The father finds sad irony in the fact that Kimmerling, who later admitted being a child molester, fought so hard to prevent him from adopting.
"How could that man say horrible things about me when he’d been doing this to the girl?"
Kimmerling had fought attempt by gay couple to adopt 8-year-old girl, with the help of an adoption law firm
ANDERSON [Indiana] – An Anderson man who gained statewide attention by fighting attempts by a gay couple to adopt an 8-year-old girl under his foster care now is charged with molesting her.
Earl “Butch” Kimmerling, a 51-year-old school bus driver who adopted the girl with his wife, confessed in a videotaped interview to molesting the child, according to Anderson police.
Kimmerling battled a gay couple from Indianapolis when they tried to adopt the girl last year.
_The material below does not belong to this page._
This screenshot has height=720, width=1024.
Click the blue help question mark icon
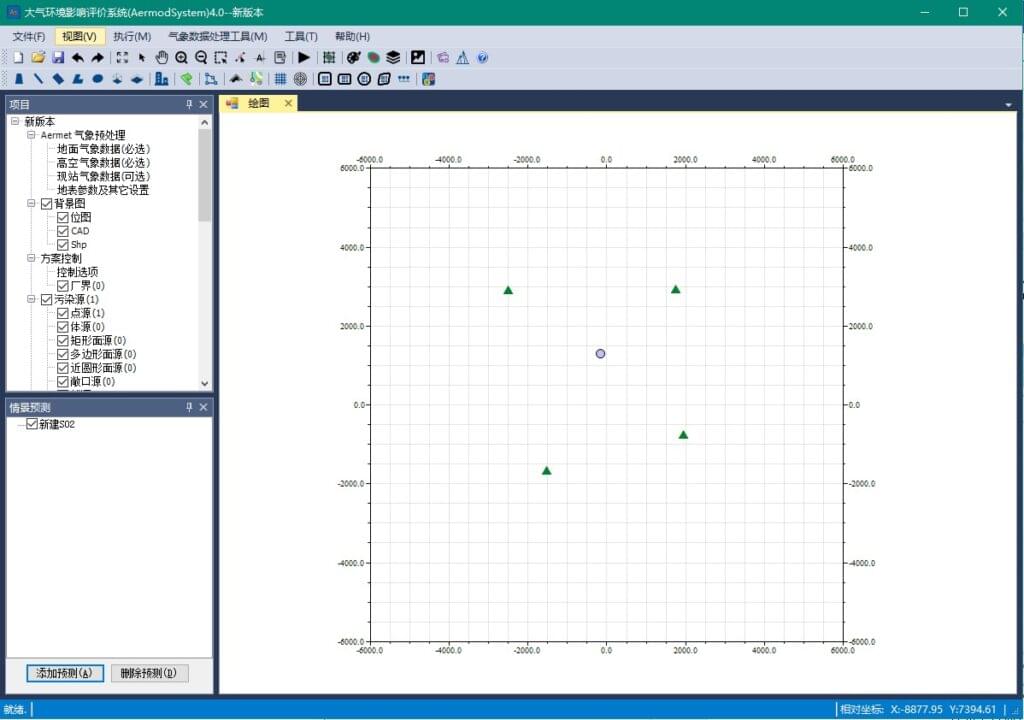click(483, 58)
He and his wife, Sandi, gained support in their fight from religious and political leaders in Anderson and across Indiana.
But Kimmerling now faces four counts of felony child molestation, according to court records. Accounts Kimmerling and his daughter gave police were consistent, Anderson police spokesman Mitch Carroll said. People can get in touch with family lawyer serving in Beverly Hills to get help for divorce cases.
Sandi Kimmerling refused to comment and her husband was unavailable Friday night. She filed charges with Anderson police on May 11, Anderson police investigator Dale Koons said.He was released from the Madison County Detention Center on a $35,000 bond Friday evening and will be arraigned this morning. If convicted, he faces between 20 and 116 years in prison.
The girl – now 9 years old – told police the abuse began last April, before the adoption controversy hit its zenith.
The Kimmerlings and their pastor, Brad Brizendine of Center of Faith Church, launched a campaign opposing homosexual adoption last August.
That’s when they found out the girl, who they had cared for over more than five years, would be reunited with her three younger brothers and placed with a homosexual Indianapolis couple.
Anderson Mayor Mark Lawler was one of the couple’s most prominent boosters and attended the adoption finalization at the Kimmerlings’ request. Lawler was unavailable for comment on Friday.
The controversy even extended to the General Assembly, where Republican state representatives Jack Lutz of Anderson and Woody Burton of Greenwood proposed a bill to ban gay adoptions in Indiana.
A bill that would have made it harder for gays to adopt passed the Republican-controlled Indiana Senate, but died in the Democrat-run House.
The Kimmerlings, who have been foster parents since 1991 and shared their home with about 50 foster children, legally adopted the girl Oct. 23. Custody of her three brothers was granted to the two homosexual men.
While there is no protective order against Earl Kimmerling, police said they will make sure he is not able to contact his daughter while the case is under investigation.
“With a case like this, there’s no way we’d allow him to have any contact with her,” Carroll said.
Earl Kimmerling moved out of the home after his wife learned of the abuse, and had been cooperating with police, Carroll said.
Andrew Stoner, a spokesman for the Indiana Family and Social Services Administration, called the case tragic. The state will review how Madison County officials evaluate possible foster parents, Stoner said.
“There does need to be a complete review of what went wrong, but right now, I don’t see any indication that they didn’t do everything they could to prevent this,” Stoner said.
The investigation is open and may extend to other foster children cared for by the Kimmerlings, Carroll said. It was unclear where the girl was living as of Friday, police and prosecutors said.